[Exercise description]
In the entries below, find the line with "[Visit Amii on LinkedIn] (406, 1721)" and the line with "초판보기 (773, 12)". Return those two lines and all lines between them, exactly.

[[ Given data, beginning ]]

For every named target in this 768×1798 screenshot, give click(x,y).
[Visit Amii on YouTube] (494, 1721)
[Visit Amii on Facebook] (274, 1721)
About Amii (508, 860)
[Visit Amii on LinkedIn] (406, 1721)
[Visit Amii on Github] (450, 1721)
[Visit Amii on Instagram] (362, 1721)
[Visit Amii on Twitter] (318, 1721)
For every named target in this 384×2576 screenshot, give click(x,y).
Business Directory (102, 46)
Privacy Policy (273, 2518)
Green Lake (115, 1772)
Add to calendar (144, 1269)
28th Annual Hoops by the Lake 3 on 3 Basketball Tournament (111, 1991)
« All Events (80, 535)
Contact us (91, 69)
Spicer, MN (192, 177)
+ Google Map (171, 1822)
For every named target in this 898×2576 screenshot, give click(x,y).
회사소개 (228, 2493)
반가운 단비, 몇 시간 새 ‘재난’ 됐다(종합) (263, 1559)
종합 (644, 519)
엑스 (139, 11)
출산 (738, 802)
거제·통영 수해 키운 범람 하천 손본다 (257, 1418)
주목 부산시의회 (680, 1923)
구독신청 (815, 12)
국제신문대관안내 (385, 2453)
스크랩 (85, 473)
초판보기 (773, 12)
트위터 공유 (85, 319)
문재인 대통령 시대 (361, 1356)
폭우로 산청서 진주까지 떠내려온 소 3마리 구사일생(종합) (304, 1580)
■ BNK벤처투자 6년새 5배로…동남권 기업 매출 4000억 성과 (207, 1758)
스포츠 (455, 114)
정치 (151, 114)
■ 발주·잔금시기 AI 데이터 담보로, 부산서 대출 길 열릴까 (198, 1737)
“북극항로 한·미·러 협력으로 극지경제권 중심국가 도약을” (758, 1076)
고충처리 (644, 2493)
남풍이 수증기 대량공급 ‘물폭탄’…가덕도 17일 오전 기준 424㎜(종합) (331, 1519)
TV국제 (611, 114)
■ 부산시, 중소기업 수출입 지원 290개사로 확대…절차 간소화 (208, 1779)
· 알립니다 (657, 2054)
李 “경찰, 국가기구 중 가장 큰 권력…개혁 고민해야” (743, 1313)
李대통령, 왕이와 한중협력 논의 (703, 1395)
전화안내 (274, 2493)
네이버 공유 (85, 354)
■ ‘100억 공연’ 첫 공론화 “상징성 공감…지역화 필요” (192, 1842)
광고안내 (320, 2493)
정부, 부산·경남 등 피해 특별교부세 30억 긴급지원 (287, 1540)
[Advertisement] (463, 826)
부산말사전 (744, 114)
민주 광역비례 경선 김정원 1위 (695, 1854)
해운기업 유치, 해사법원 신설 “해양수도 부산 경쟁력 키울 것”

[[ Given data, end ]]

[Answer box]
[Visit Amii on LinkedIn] (406, 1721)
[Visit Amii on Github] (450, 1721)
[Visit Amii on Instagram] (362, 1721)
[Visit Amii on Twitter] (318, 1721)
For every named target in this 384×2576 screenshot, give click(x,y).
Business Directory (102, 46)
Privacy Policy (273, 2518)
Green Lake (115, 1772)
Add to calendar (144, 1269)
28th Annual Hoops by the Lake 3 on 3 Basketball Tournament (111, 1991)
« All Events (80, 535)
Contact us (91, 69)
Spicer, MN (192, 177)
+ Google Map (171, 1822)
For every named target in this 898×2576 screenshot, give click(x,y).
회사소개 (228, 2493)
반가운 단비, 몇 시간 새 ‘재난’ 됐다(종합) (263, 1559)
종합 (644, 519)
엑스 (139, 11)
출산 (738, 802)
거제·통영 수해 키운 범람 하천 손본다 (257, 1418)
주목 부산시의회 (680, 1923)
구독신청 (815, 12)
국제신문대관안내 (385, 2453)
스크랩 (85, 473)
초판보기 (773, 12)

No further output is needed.